"Une violence inimaginable" : L'enseignement catholique réagit aux violences dans l'ex-collège St-Pierre du Relecq
Diffusion du 31 mars 2025 Article France Bleu Écouter ici
Après les révélations des violences au sein de l'ex-collège du Relecq-Kerhuon pendant près de 30 ans, le diocèse et l'enseignement catholique du Finistère s'engagent ce 31 mars à être transparents avec le collectif de victimes et veulent comprendre pourquoi aucun signalement n'a été fait à l'époque.
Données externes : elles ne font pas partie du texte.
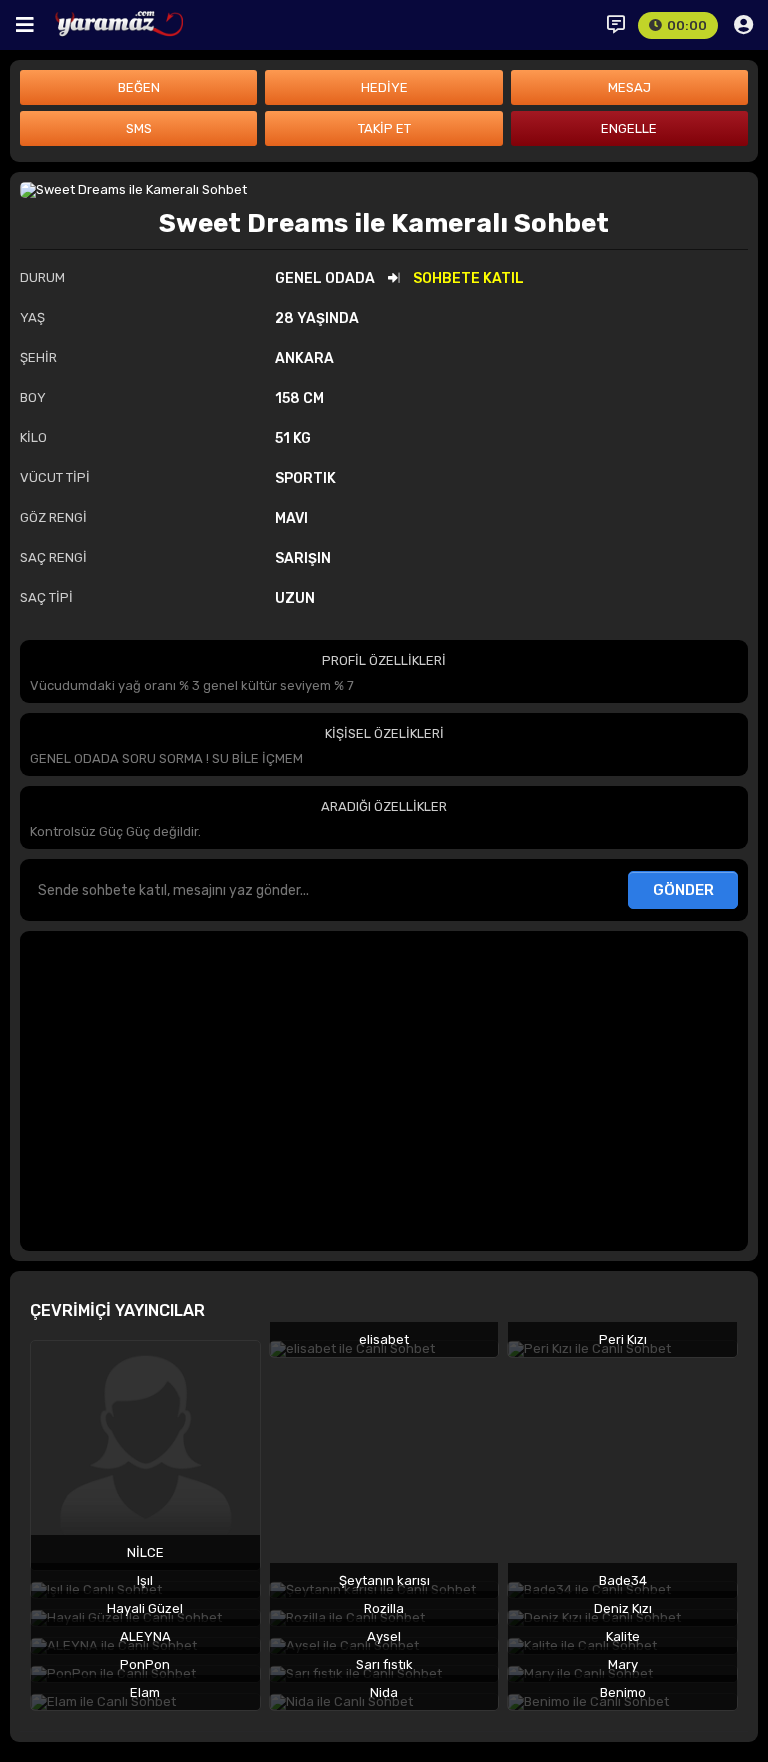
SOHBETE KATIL (468, 278)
Les révélations des violences commises pendant près de 30 ans au sein de l'ex-collège Saint-Pierre du Relecq-Kerhuon se poursuivent. Depuis près d'un mois et les premiers témoignages dévoilés fin février, 155 personnes ont témoigné au sein d'un collectif créé après l'affaire Bétharram dans le Béarn. Une cinquantaine d'entre elles prévoit de déposer un signalement au procureur de Brest dans le courant du mois d'avril.
Du côté du diocèse de Quimper et Léon et de l'enseignement catholique du Finistère, on cherche à comprendre : "Nous avons été surpris et choqué, nous n'étions **p**as au courant de ce type d'agissements, aussi violents**, aussi nombreux. C'est juste inimaginable pour moi et pour Monseigneur Dognin", avance Christophe Geffard, le directeur diocésain de l'enseignement catholique du Finistère.
Ouverture de toutes les archives au collectif de victimes
Pour lui, la question de la formation de ces enseignants, recrutés au niveau du bac au moment de la loi Debré en 1959, est primordiale : "À l'époque, on a l'impression que le projet éducatif, c'était '"quoi qu’il en coûte", c'était la trique". Christophe Geffard promet de concert avec l'évêque de Quimper et Léon d'ouvrir toutes les archives au collectif de victimes et assure qu'aucun signalement n'avait été remonté avant la libération récente de la parole.